Tourism has never been a priority in Saudi Arabia, ostensibly because of visitors’ lack of sensitivity to local customs. Peripatetic businessmen are one thing; individual or group travelers wandering about the country are quite another. Better to focus government energies on Muslim arrivals at Jeddah, en route to Mecca and Medina.
All that is about to tilt differently. Prince Khalid Al-Faisal, Governor of Mecca Province, contends: “Tourism is our white oil.” The sector is an important catalyst in Riyadh’s Saudi Vision 2030 master plan.

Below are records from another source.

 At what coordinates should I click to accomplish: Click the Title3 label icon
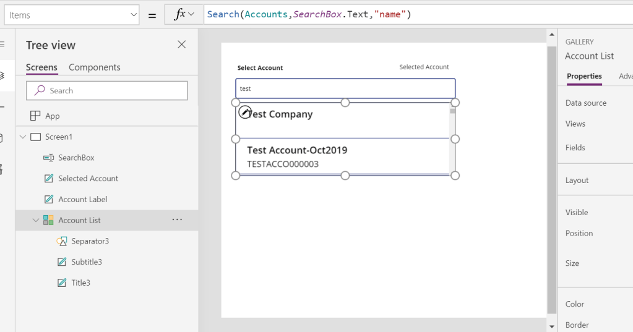coord(61,283)
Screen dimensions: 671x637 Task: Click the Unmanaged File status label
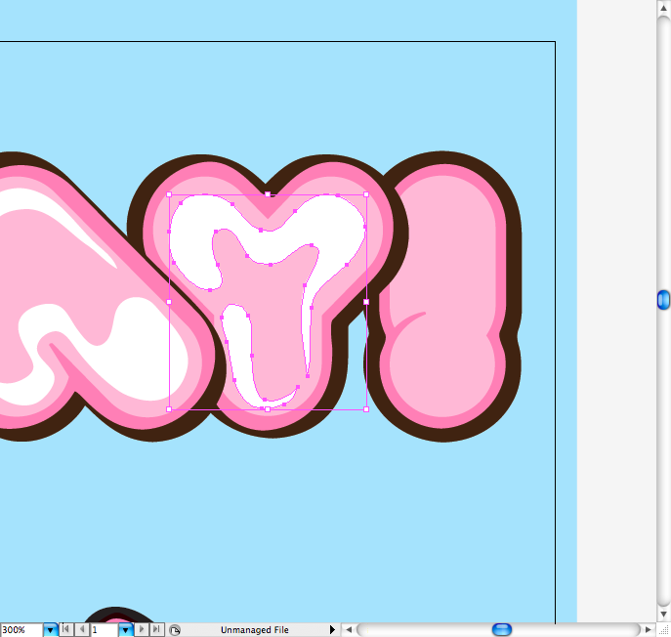coord(254,630)
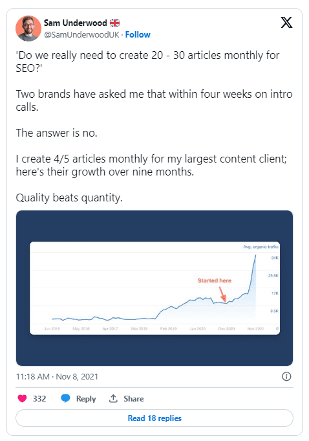Click the blue reply bubble icon
The height and width of the screenshot is (441, 309).
65,398
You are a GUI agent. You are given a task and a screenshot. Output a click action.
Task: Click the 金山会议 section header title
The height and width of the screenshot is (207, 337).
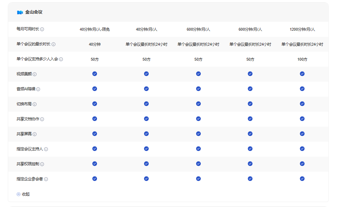point(34,12)
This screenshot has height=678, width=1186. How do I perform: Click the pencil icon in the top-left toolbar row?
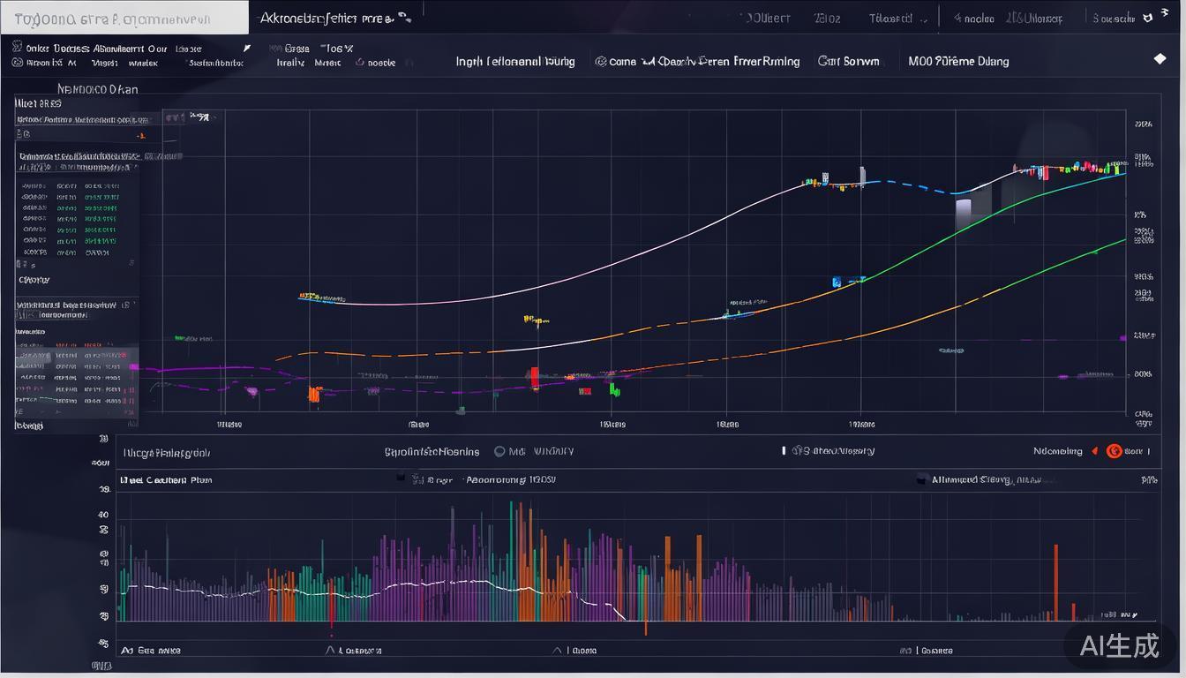coord(247,49)
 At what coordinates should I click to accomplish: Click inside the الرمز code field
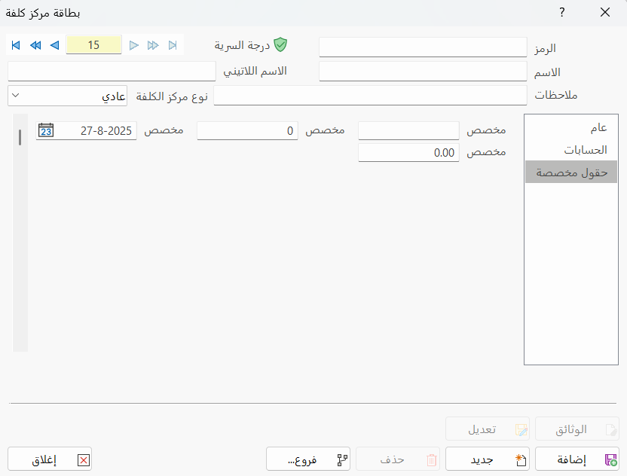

As part of its diversification from an oil-based economy, Saudi Arabia will announce standards for tourist visas by the end of March. Official statements indicate that tourist visas will be tied to Umrah, a religious pilgrimage that can be undertaken at any time of the year. That constraint limits the universe of applicants to those Muslims who otherwise have access to the country. Informal conversations suggest that the move is a stepping stone to marketing the nation more broadly as a vacation destination.
Official tourist-visa guidelines are overdue, amid speculation on the forthcoming framework. There was a rumor in circulation earlier this month that Saudi Arabia would allow single women travelers to enter the country. The report proved to be only partially correct. Those under 25 years old will still be required to have a male chaperone.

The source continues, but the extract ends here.